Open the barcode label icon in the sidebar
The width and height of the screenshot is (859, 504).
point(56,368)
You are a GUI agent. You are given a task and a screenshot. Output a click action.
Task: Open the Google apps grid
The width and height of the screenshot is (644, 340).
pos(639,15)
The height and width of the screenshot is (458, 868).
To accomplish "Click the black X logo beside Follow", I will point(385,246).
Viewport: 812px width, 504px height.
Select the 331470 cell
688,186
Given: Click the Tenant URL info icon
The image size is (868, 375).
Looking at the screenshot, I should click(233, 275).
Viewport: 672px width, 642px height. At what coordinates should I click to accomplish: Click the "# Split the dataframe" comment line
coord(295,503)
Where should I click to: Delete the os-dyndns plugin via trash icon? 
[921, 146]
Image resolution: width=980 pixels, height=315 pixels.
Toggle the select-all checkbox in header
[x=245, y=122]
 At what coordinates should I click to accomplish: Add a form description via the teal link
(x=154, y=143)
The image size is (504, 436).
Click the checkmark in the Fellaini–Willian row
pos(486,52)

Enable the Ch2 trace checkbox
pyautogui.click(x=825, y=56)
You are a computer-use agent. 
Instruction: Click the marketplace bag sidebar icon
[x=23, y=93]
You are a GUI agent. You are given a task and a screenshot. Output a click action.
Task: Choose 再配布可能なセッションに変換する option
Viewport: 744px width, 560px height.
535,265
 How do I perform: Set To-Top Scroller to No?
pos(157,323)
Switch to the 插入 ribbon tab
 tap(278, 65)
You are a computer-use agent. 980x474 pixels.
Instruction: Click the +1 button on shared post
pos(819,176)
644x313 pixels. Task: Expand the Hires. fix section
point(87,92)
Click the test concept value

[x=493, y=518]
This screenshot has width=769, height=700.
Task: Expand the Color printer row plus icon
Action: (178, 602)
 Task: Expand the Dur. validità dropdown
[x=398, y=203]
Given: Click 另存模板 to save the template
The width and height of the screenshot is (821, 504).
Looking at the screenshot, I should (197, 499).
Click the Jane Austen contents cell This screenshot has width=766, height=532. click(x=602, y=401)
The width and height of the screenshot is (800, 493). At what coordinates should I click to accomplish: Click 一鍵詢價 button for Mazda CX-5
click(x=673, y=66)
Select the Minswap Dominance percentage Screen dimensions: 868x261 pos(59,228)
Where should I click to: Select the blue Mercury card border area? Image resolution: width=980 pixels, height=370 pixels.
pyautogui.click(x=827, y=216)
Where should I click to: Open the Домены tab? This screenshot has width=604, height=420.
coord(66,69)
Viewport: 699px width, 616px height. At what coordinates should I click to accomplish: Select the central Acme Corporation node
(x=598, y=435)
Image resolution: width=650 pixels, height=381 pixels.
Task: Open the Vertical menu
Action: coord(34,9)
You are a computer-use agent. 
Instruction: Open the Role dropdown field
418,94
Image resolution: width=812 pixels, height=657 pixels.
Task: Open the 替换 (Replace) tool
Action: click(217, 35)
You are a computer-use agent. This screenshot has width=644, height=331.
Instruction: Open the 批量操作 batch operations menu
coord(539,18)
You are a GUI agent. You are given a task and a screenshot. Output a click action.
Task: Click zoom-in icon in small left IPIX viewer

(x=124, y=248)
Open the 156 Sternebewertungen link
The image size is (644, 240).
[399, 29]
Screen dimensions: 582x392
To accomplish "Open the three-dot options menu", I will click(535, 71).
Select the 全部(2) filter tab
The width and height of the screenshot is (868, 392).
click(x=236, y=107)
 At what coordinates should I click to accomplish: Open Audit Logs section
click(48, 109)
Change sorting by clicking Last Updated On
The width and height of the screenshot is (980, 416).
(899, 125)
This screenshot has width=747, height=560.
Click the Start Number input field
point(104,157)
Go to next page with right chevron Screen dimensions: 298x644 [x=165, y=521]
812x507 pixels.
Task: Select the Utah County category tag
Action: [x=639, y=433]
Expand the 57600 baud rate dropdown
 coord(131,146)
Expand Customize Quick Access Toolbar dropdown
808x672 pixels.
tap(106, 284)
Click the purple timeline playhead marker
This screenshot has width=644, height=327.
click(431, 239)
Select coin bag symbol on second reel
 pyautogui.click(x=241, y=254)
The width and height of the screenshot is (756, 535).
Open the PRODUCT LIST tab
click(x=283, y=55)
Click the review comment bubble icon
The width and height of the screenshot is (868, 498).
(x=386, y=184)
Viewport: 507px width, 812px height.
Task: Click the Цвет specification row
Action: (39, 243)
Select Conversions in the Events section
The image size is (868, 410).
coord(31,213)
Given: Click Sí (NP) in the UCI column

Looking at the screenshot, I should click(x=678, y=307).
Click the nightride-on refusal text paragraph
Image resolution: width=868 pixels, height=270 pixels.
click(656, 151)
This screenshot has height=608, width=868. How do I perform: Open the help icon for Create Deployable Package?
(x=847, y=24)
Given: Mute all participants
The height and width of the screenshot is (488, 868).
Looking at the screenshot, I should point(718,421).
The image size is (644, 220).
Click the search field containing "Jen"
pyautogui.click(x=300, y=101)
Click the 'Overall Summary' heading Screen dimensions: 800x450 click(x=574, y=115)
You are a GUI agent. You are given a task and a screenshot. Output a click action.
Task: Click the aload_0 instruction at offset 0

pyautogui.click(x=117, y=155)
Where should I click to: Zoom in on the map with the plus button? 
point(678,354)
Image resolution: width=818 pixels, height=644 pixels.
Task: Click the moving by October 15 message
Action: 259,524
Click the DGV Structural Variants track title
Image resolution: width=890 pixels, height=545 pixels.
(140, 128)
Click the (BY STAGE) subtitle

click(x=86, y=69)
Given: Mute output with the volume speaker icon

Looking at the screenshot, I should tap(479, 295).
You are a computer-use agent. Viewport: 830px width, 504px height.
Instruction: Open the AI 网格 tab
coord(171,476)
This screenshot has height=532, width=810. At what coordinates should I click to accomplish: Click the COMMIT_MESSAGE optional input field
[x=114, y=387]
-- -- --
• _What the task requires_: Exact reproduction is required. Give the lines of the data from its first line through the line containing "Task: Open the Google apps grid", and no others.

• _Solution to this problem_:
Open the barcode label icon in the sidebar
The width and height of the screenshot is (859, 504).
point(56,368)
You are a GUI agent. You are given a task and a screenshot. Output a click action.
Task: Open the Google apps grid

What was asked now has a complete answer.